| TASK DETAILS |
From the records below, copy each line that has the word "agent" in it.

────────────────────

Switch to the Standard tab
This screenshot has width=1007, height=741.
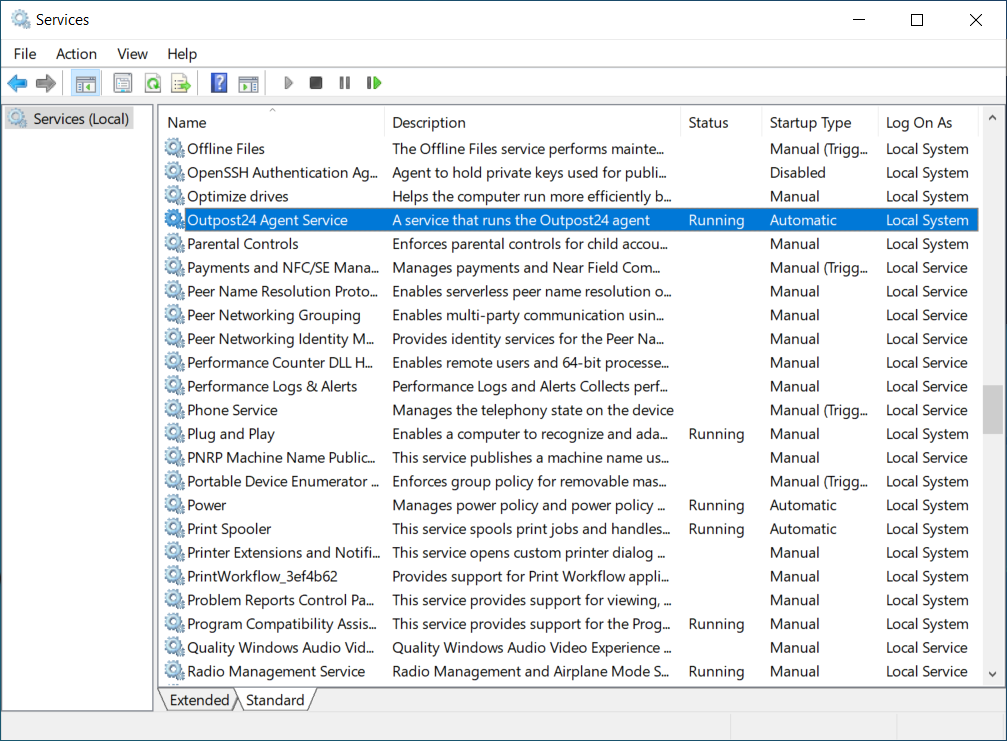click(275, 700)
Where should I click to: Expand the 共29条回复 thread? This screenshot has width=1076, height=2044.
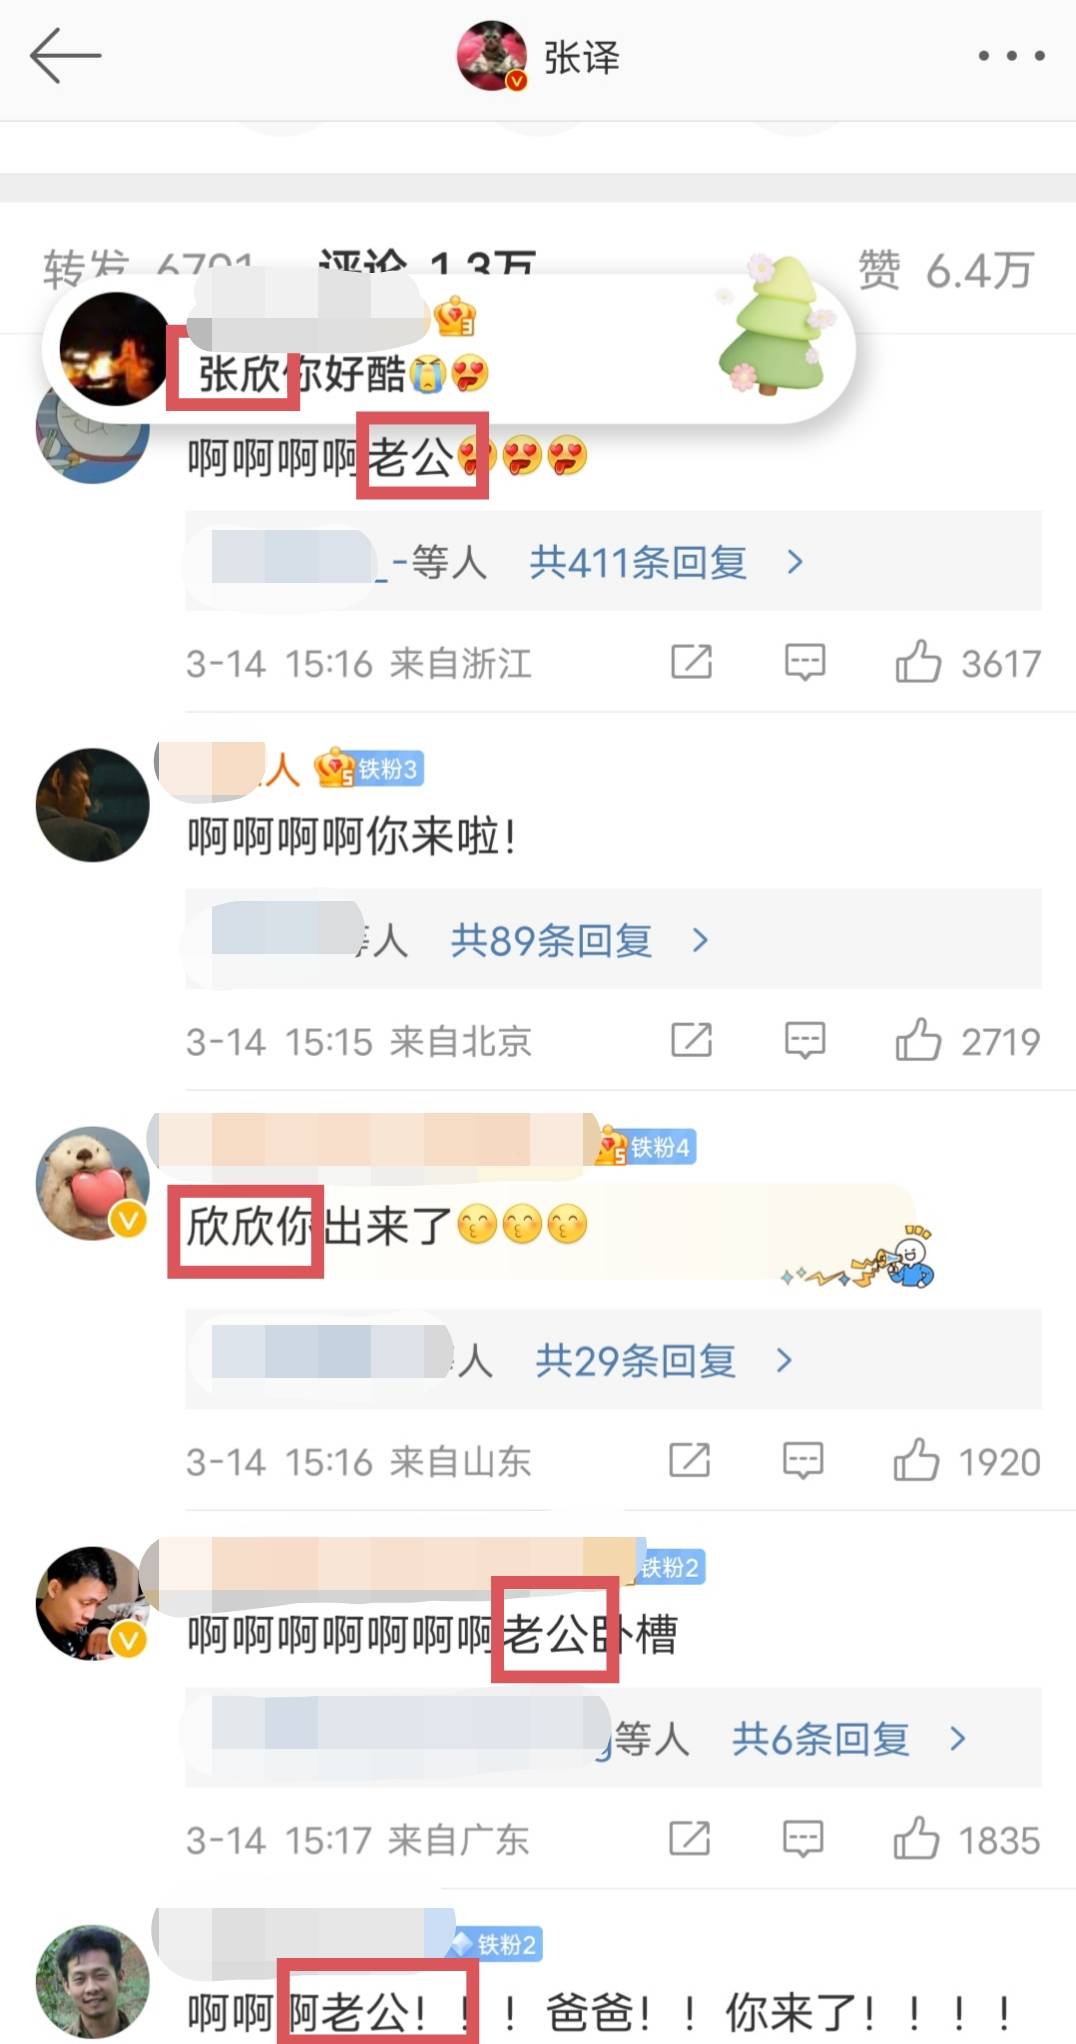(x=664, y=1360)
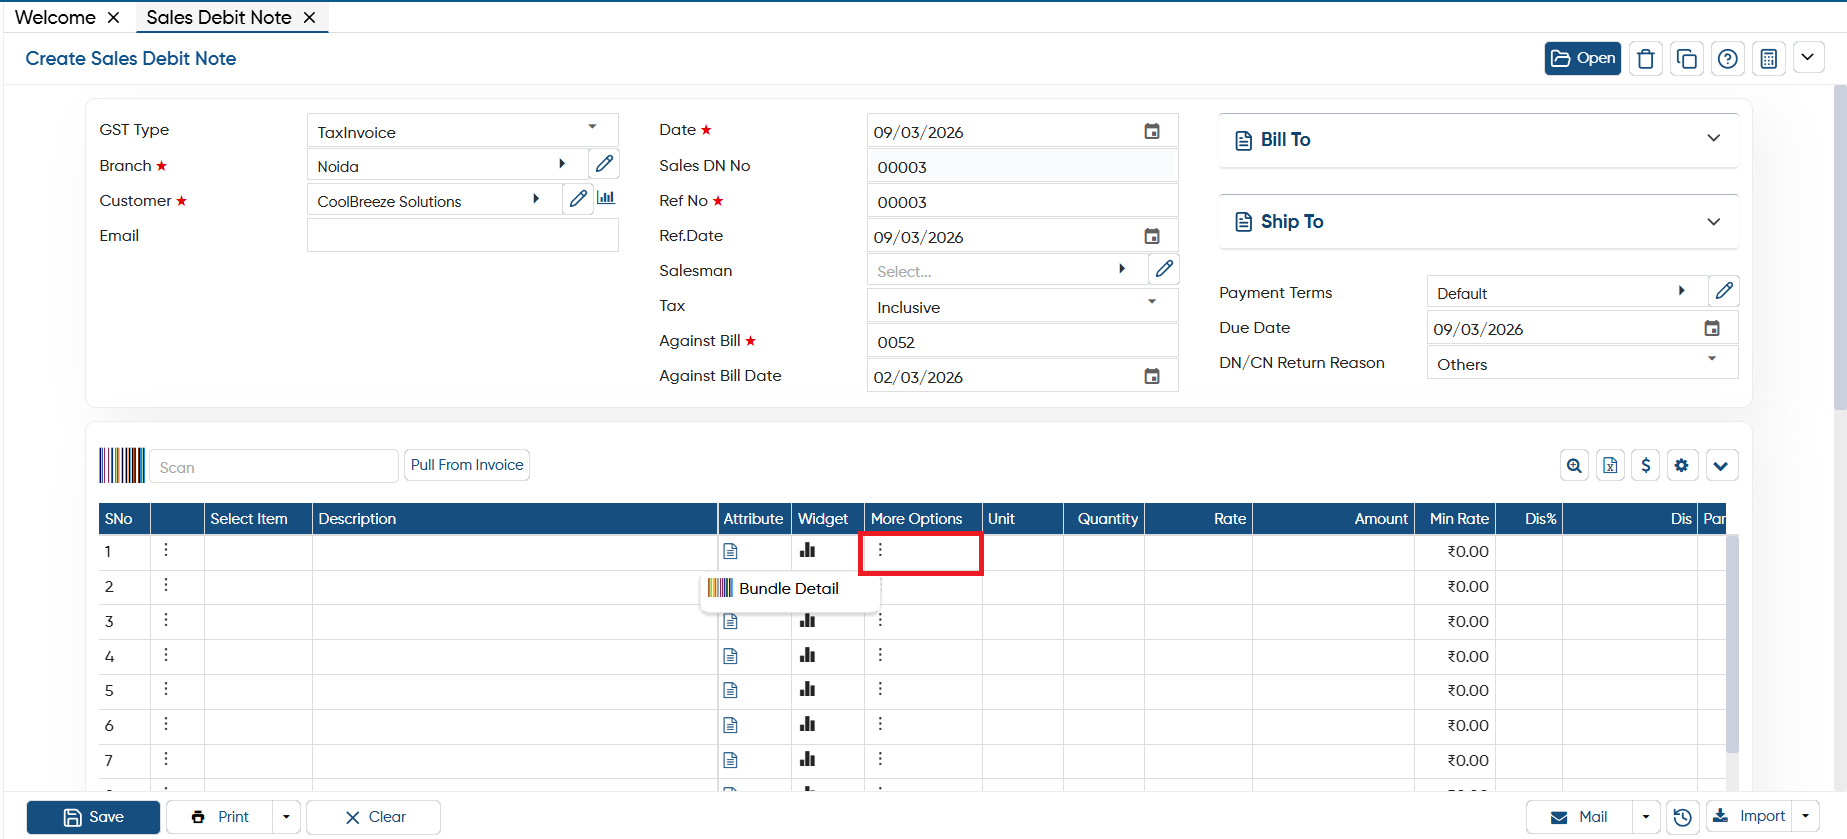Viewport: 1847px width, 839px height.
Task: Switch to the Welcome tab
Action: 56,17
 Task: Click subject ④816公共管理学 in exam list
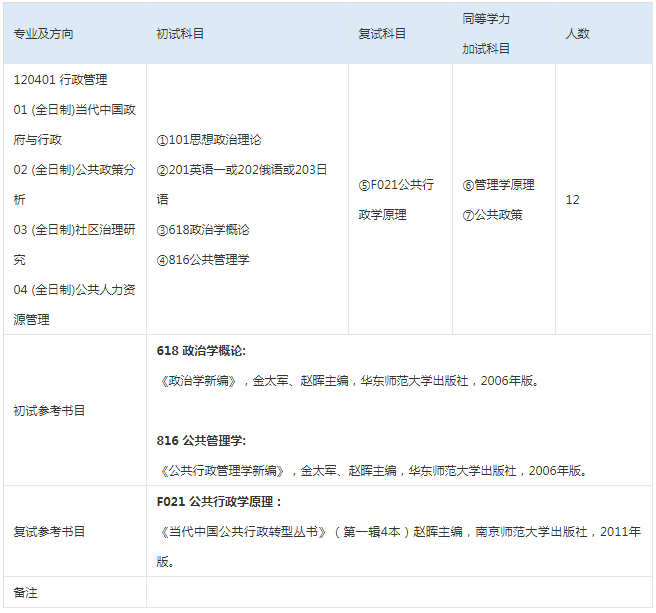(x=203, y=260)
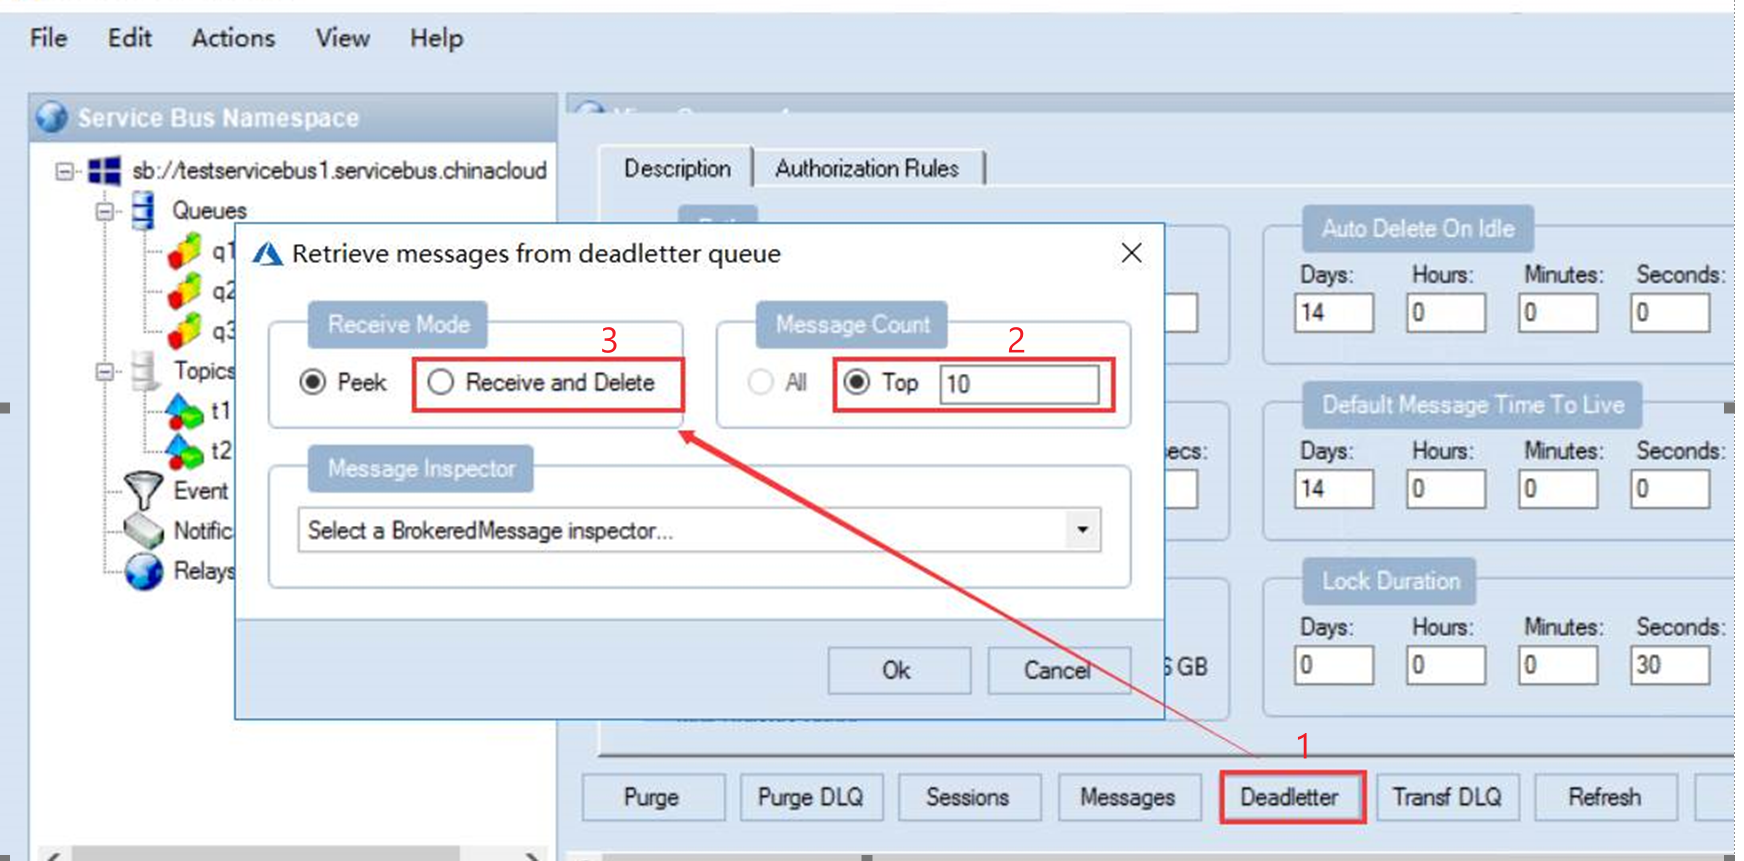Switch to the Authorization Rules tab
This screenshot has width=1744, height=861.
(x=866, y=168)
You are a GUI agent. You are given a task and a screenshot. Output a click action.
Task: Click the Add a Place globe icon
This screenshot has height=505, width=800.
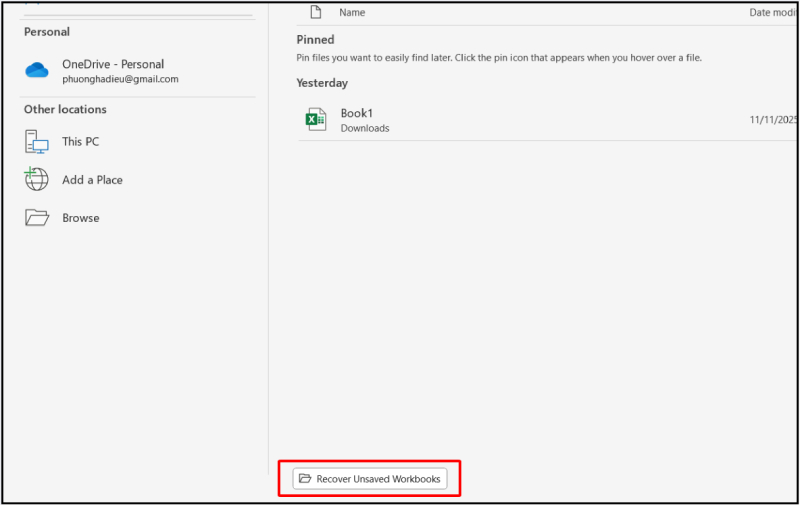point(37,180)
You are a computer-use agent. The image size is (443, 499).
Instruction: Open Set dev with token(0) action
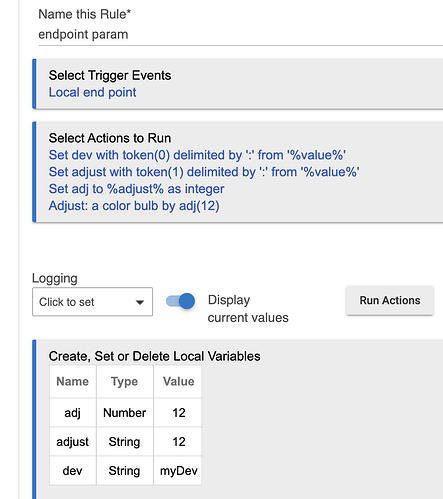tap(197, 155)
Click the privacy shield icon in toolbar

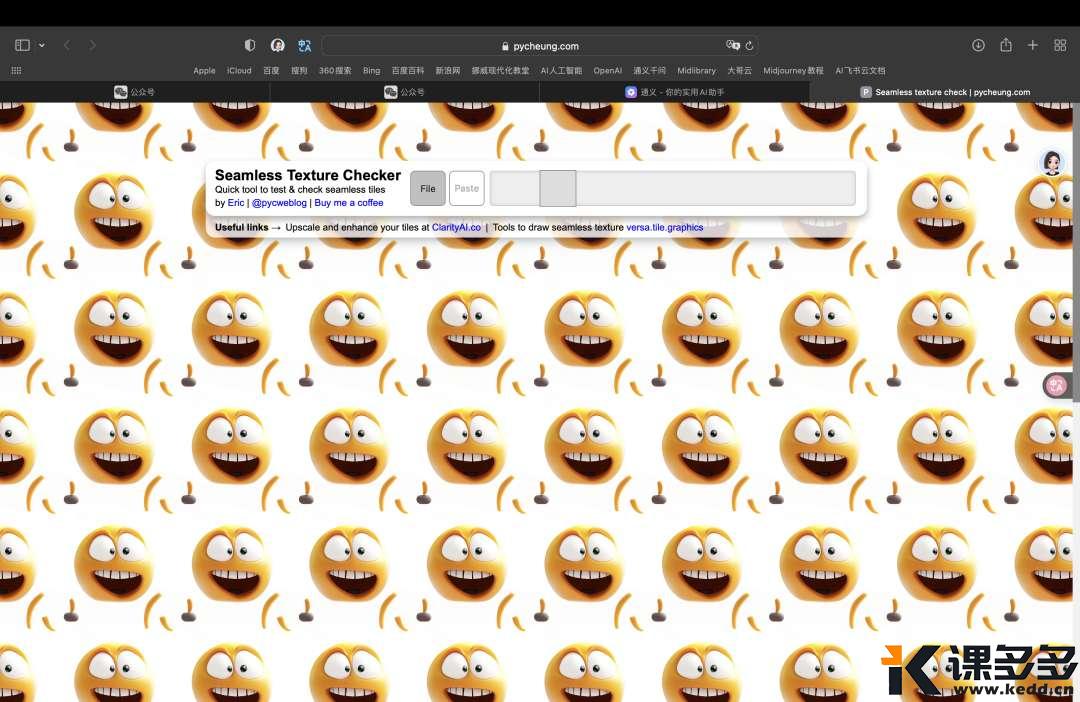pos(250,45)
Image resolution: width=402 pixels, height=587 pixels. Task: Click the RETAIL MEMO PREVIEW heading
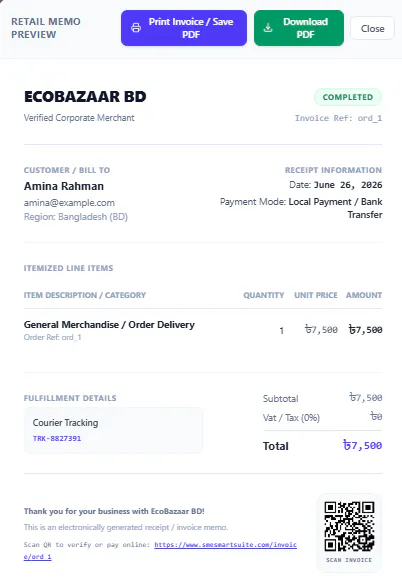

────────────────────

| ANSWER BOX |
You are a GUI agent. You are given a task and a screenshot. Output a click action.
You are a computer-use agent. The image size is (443, 499).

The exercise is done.